Cuban dissident says security forces are studying Vladimir Putin’s rule
05/29/2013 12:00 AM
05/28/2013 6:18 PM
Cuban security officers are studying post-communist changes in Russia — and being nicer to dissidents — in preparation for a possible transition away from the island’s totalitarian system, leading opposition activist Guillermo Fariñas said Tuesday.
Some of the officers fear a sudden collapse of the communist system and “don’t want to suffer the same fate as the followers of (Moamar) Kaddafi” in Libya, Fariñas said during a lengthy visit Tuesday to El Nuevo Herald and The Miami Herald.
They favor a slow transition that would allow them to seize ownership of state enterprises, he added, like the massive grab for public assets that the Sandinistas staged in Nicaragua as they left power in 1990 and became known as the “Piñata.”
Fariñas said he has friendly contacts with a half-dozen lieutenant colonels or colonels because they studied together in military high schools. He also served one year in Angola with a commando unit and spent three years at a military academy in the Soviet Union.
Some of the military officers told him they have been attending weekly lectures on the transitions in Russia and Belarus that they refer to as “Putinismo,” he said, in an apparent reference to Vladimir Putin’s authoritarian yet capitalist rule.
They also told him that some of ruler Raúl Castro’s advisers have suggested that 15 to 25 dissidents should be allowed into the national parliament, Fariñas added. Castro replied that he agreed, but that brother Fidel would never allow it.
Some of the Interior Ministry officers in charge of monitoring and repressing dissidents also are “taking care not to get blood on the hands,” the activist said, to avoid punishments later in case Cuba shifts significantly toward democracy at some point.
State Security officials used to boast in the 1990s that the island’s communist system would never change. But now they tell him that they are only following orders, said Fariñas, who has staged more than 20 hunger strikes during his 21years as a dissident.
One State Security agent now politely asks Fariñas’ mother to put together the dissident’s daily medicines before taking him for questioning from his home in the central city of Santa Clara, the dissident said.

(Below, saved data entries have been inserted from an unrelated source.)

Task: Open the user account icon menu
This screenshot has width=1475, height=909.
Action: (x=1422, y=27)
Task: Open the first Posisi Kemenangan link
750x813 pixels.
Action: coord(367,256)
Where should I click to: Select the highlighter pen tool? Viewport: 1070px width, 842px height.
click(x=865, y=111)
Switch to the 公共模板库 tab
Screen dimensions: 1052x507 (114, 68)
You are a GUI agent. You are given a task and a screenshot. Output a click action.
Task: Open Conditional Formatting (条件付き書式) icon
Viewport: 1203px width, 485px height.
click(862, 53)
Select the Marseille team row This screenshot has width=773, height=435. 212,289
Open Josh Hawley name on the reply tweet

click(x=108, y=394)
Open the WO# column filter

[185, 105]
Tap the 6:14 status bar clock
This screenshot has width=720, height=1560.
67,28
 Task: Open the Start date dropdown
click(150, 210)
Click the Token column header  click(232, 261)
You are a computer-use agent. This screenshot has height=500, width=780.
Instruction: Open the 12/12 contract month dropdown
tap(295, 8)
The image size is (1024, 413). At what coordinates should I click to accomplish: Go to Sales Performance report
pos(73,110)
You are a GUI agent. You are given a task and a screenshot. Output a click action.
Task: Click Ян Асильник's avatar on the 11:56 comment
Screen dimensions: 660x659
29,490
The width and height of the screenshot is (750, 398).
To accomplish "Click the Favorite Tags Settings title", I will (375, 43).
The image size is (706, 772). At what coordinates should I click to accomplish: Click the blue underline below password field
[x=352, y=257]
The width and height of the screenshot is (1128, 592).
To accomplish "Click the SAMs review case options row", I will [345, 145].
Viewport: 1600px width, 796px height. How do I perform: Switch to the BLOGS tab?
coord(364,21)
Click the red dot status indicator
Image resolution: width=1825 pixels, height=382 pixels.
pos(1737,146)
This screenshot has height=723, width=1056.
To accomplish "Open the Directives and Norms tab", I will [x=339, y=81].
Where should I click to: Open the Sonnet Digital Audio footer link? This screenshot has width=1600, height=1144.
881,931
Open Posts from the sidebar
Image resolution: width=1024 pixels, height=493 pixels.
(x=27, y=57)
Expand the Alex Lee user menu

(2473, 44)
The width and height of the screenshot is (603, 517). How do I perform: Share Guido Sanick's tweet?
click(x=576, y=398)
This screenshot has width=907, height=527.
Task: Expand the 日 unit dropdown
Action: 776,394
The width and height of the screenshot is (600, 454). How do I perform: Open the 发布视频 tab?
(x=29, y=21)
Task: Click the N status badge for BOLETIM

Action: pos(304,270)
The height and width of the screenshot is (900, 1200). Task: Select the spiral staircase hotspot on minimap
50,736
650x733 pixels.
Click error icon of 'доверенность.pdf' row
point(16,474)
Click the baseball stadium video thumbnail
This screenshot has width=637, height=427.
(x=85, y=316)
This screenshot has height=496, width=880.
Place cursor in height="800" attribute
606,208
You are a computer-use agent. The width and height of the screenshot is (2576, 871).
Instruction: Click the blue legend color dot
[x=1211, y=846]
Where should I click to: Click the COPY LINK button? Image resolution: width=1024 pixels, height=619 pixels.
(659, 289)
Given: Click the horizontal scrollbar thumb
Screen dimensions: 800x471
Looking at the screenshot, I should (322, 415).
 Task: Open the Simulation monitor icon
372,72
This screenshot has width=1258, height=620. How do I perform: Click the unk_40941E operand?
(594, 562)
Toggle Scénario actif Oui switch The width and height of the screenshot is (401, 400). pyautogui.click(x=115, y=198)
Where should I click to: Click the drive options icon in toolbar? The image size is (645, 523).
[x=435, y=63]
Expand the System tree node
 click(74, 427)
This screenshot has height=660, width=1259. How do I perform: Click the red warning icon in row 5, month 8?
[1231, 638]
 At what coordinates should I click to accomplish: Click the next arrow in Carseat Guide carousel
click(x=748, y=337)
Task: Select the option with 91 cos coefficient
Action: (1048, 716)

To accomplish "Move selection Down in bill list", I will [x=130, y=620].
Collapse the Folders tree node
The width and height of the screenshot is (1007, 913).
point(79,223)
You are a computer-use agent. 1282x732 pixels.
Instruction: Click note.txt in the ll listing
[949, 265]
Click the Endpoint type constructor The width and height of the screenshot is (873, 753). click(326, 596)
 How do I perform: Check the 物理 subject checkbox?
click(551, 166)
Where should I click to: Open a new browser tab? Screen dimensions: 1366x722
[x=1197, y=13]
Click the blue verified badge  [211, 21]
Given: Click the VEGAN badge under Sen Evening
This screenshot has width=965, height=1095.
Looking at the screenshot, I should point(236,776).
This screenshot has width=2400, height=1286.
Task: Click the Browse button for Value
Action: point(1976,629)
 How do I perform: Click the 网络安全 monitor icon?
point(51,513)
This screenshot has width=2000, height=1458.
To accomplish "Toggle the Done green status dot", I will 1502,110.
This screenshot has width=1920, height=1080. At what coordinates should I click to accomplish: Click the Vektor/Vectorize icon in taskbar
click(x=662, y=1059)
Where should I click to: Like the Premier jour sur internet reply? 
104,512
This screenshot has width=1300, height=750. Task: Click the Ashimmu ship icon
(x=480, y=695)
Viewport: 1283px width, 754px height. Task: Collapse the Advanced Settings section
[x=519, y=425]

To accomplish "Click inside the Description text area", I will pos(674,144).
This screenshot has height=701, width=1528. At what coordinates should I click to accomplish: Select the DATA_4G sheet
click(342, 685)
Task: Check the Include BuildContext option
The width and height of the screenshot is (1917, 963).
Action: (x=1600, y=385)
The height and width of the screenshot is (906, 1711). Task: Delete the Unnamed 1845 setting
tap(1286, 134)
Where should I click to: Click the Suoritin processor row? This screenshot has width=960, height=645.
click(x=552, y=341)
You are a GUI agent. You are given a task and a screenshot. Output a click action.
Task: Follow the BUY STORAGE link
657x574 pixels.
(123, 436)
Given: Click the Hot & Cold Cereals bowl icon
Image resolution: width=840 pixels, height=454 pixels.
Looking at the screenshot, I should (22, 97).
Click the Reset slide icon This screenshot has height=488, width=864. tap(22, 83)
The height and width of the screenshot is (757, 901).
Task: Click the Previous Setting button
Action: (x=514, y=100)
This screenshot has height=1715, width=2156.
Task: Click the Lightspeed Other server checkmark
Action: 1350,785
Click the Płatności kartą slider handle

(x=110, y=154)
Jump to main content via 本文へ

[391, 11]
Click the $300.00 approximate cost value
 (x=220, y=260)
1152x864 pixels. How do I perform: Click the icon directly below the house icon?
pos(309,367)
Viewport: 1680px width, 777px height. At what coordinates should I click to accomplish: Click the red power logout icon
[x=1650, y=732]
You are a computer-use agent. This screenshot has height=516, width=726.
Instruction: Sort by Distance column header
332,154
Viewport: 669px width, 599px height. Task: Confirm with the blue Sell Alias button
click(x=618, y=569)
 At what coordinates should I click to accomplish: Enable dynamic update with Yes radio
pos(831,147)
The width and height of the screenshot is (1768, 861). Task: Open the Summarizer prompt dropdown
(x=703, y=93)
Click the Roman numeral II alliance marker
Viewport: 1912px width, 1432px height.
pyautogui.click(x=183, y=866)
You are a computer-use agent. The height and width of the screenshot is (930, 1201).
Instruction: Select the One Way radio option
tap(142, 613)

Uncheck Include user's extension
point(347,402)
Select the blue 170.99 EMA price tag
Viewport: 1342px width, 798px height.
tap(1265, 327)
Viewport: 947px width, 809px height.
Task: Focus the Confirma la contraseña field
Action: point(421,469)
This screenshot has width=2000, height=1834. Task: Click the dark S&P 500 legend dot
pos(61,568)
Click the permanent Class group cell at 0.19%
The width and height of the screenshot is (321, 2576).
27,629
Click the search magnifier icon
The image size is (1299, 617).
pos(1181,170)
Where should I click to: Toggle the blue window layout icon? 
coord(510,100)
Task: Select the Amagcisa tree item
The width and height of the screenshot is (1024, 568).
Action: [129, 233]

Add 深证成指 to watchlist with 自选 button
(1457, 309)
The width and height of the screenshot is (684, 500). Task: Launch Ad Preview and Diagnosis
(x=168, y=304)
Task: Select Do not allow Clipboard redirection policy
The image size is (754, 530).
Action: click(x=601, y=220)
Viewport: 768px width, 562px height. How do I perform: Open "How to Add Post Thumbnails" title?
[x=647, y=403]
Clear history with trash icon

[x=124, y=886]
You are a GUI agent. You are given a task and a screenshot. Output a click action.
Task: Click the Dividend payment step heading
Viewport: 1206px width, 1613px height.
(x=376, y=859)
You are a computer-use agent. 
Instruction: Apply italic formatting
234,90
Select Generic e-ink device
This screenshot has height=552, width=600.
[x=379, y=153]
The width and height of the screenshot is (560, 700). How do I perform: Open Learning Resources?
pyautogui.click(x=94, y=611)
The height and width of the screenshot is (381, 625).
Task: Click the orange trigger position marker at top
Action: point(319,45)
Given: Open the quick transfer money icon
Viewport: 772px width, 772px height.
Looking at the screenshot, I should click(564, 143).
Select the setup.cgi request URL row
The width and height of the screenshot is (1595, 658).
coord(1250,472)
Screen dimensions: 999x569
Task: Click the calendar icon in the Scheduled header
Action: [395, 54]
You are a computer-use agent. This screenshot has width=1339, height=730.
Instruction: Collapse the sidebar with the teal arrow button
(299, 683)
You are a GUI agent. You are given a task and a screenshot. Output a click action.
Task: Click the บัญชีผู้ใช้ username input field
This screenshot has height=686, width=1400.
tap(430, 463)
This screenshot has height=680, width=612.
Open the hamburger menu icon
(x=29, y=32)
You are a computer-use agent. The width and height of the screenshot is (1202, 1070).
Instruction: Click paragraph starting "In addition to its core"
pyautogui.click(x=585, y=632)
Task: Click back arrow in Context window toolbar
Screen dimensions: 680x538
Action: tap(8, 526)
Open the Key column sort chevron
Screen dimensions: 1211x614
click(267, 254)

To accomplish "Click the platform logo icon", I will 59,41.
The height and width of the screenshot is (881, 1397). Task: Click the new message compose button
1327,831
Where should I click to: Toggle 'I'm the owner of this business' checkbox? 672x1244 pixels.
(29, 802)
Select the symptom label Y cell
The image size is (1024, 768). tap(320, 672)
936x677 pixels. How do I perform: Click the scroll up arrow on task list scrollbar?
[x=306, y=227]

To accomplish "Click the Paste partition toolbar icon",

And one of the harshest State Security officers in the city, a 28-year-old who turned out to be the son of a bus driver at Farinas’ military school, now tells the dissident when other government opponents confront him, the activist said.
Fariñas said the officer tells him that he is sometimes forced to get tough when dissidents spit at him, swear at him and his mother or jeer him as “nalgón” – big butt.
Those and other Fariñas comments could not be independently confirmed, but other dissidents in Cuba, including human rights activist Elizardo Sanchez Santa Cruz, have previously said that he does have access to old friends in the security forces.
Fariñas said that he in fact ran into Miguel Diaz Canel — a fellow Santa Clara native and classmate in the military high school — six weeks before his promotion to First Vice President of the Council of State, No. 2 behind Raúl Castro.
Fariñas said he was walking by the home of Diaz Canel’s parents on Jan. 4 when he spotted the old friend parking his car, one of the Chinese-made Geely vehicles used by high government officials.
Diaz Canel shook his hand warmly and asked about his health as they spoke for about 15 minutes, the dissident said, largely about the 135-day hunger strike in 2010 that put him in the hospital several times.
The vice president noted in the chat that Fariñas refused to speak to several government envoys during the strike, the dissident said, and asked if Farinas would talk to him in case of another hunger strike.
Fariñas said he told Diaz Canel that they could indeed speak, and the government official replied that “he would keep that in mind.” But he added that he would have to report the conversation to his superiors in Havana.
Fariñas also said he would oppose an unconditional lifting of the U.S. embargo and added that while he respects the Catholic Church and its bishops, he has been “disappointed” with Cardinal Jaime Ortega.
If the Cuban government ever agrees to talks with the opposition, he added, Ortega should not be part of the negotiations.
Fariñas said he expects to go to Puerto Rico and later to Belgium, to pick up the $60,000 Sakharov Prize for Freedom of Conscience awarded to him by the European Parliament in 2010, before he returns to Havana around mid-July.